■ What is required:
Look below for the line with "Expand the 真龙第二波 indicator dropdown arrow" and the line with "The width and". Copy exactly those two lines and every line between, but not the pictures.

■ Material provided:
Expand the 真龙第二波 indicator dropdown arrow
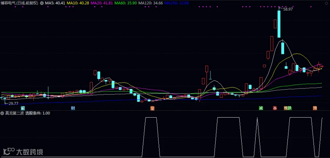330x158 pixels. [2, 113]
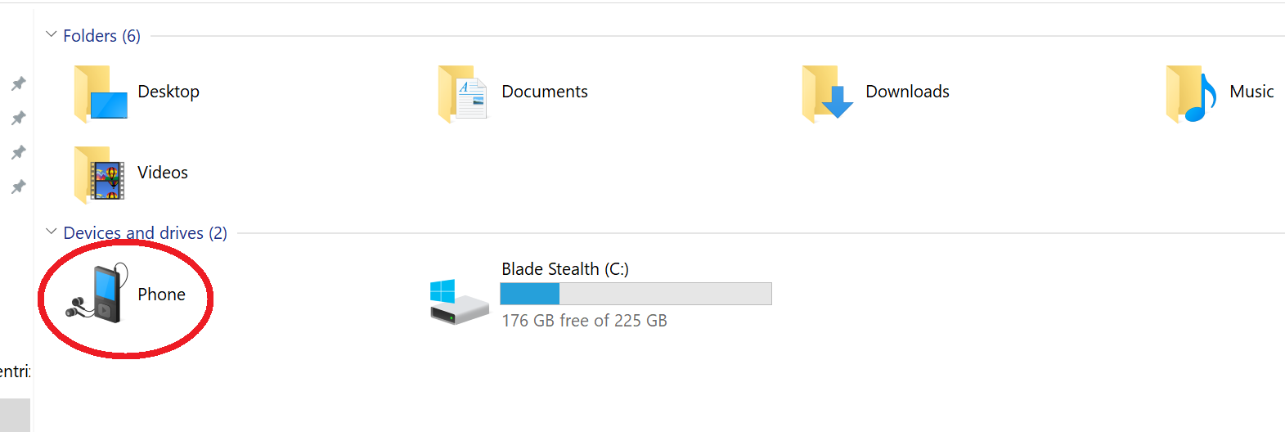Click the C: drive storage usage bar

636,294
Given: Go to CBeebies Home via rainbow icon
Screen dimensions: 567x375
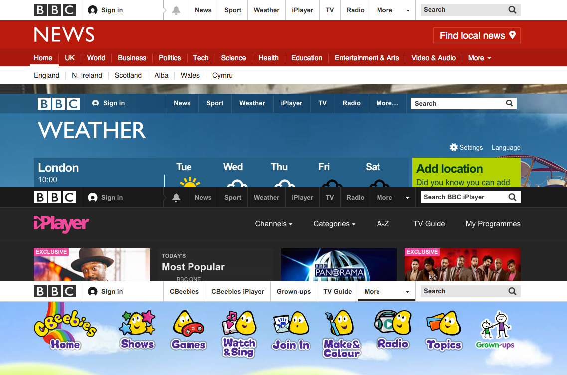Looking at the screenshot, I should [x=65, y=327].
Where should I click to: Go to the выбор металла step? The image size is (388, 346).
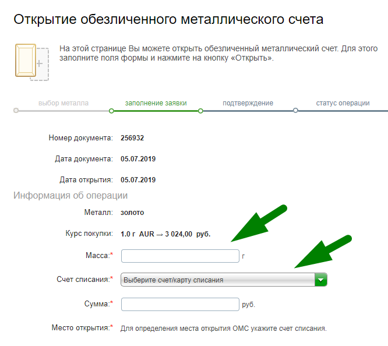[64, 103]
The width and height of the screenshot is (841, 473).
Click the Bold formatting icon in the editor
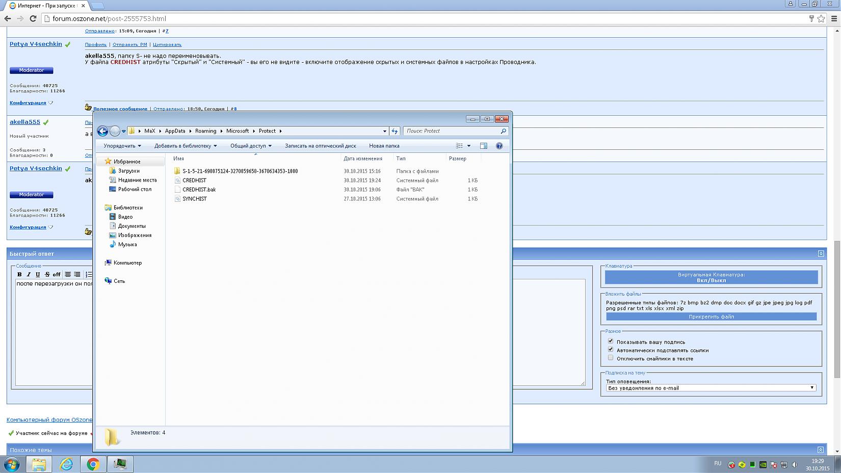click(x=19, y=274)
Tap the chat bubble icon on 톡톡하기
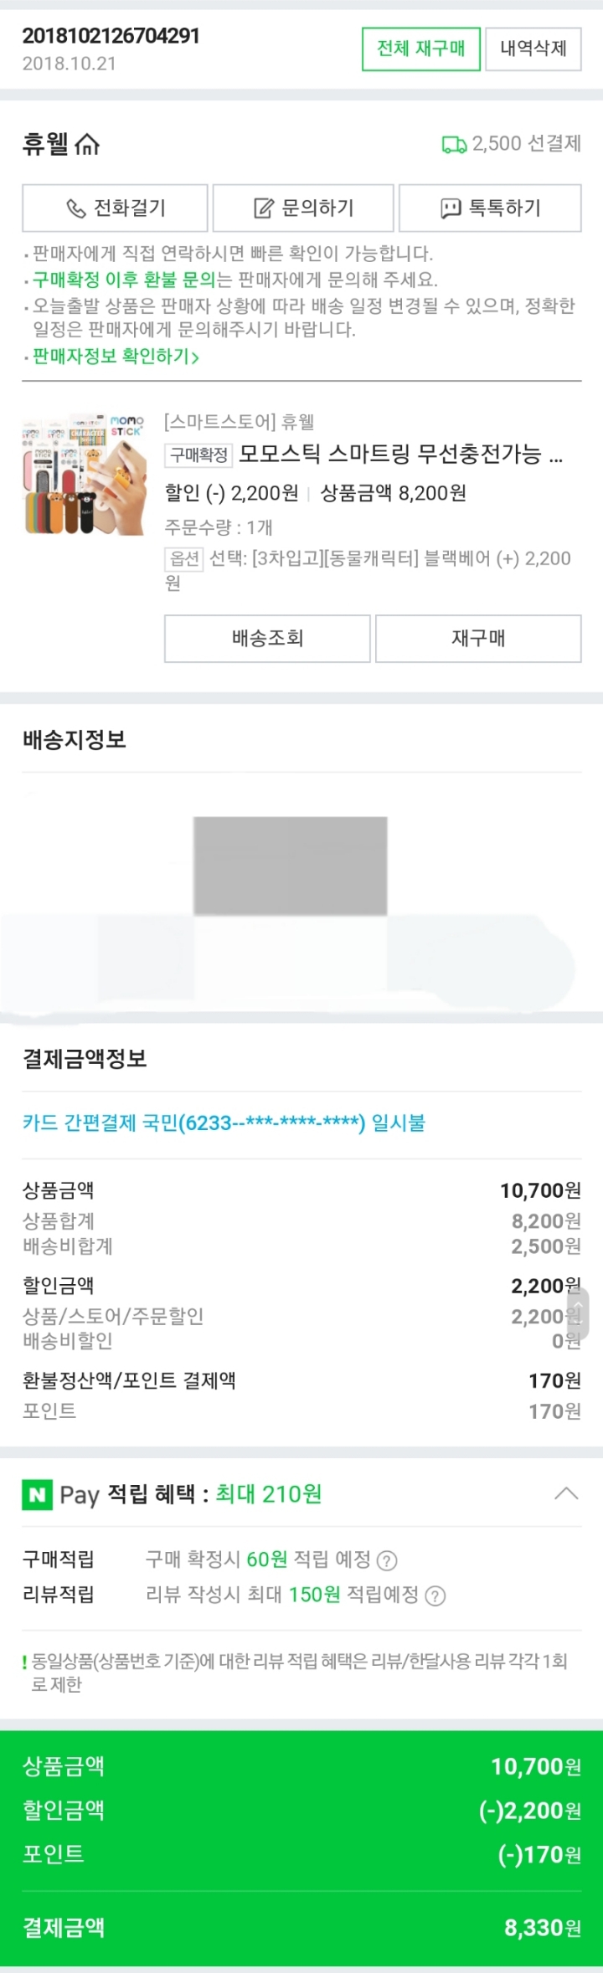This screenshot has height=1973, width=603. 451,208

* * *

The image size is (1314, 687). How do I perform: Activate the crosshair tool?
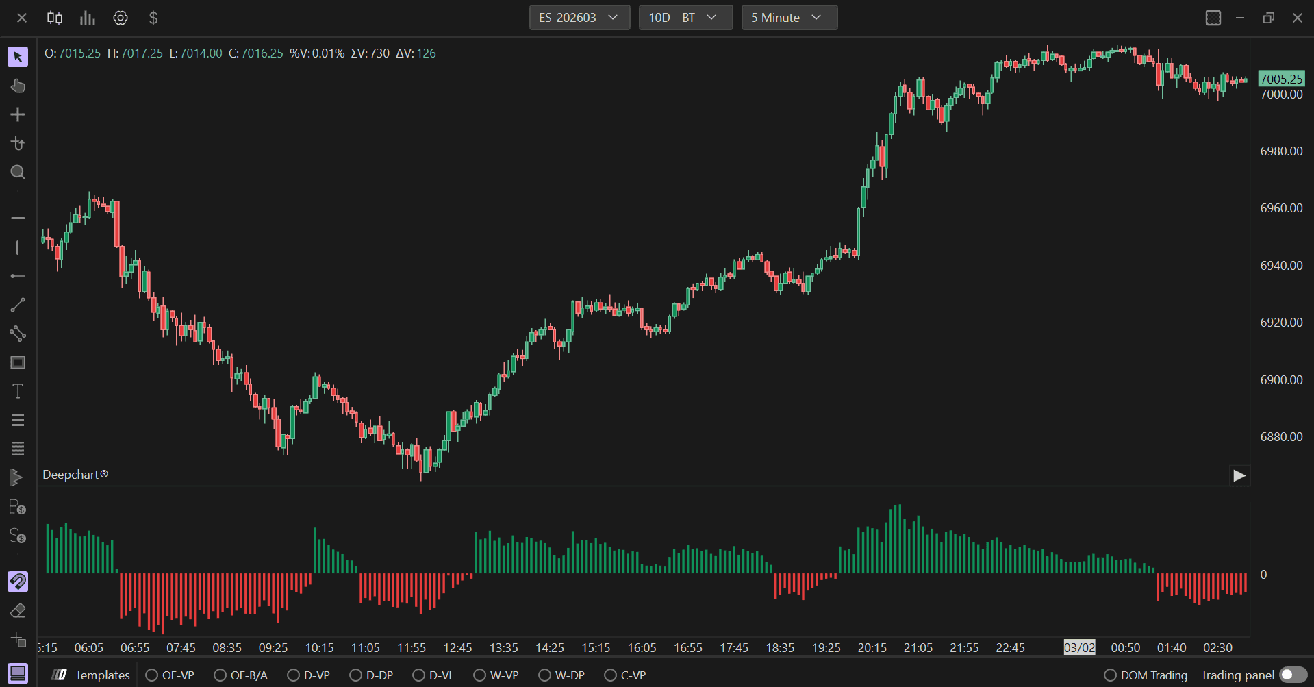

---

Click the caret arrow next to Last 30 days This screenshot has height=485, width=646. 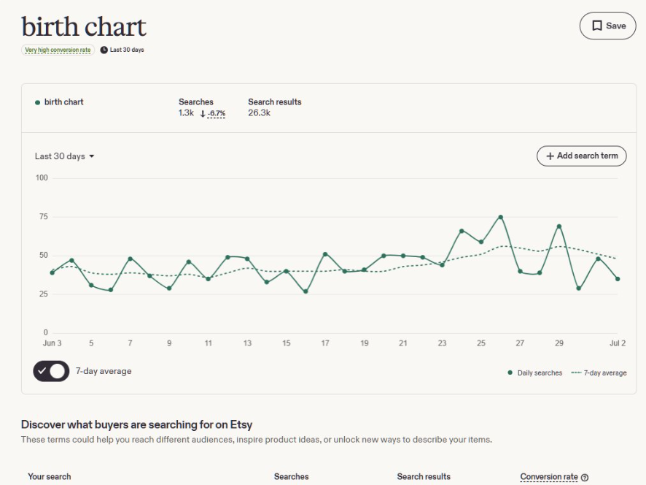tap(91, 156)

■ Response:
Expand the 真龙第二波 indicator dropdown arrow
330x158 pixels. [2, 113]
Click the C: drive storage usage bar

636,294
Given: Go to CBeebies Home via rainbow icon
Screen dimensions: 567x375
Looking at the screenshot, I should [x=65, y=327].
Where should I click to: Go to the выбор металла step? The image size is (388, 346).
[64, 103]
The width and height of the screenshot is (841, 473).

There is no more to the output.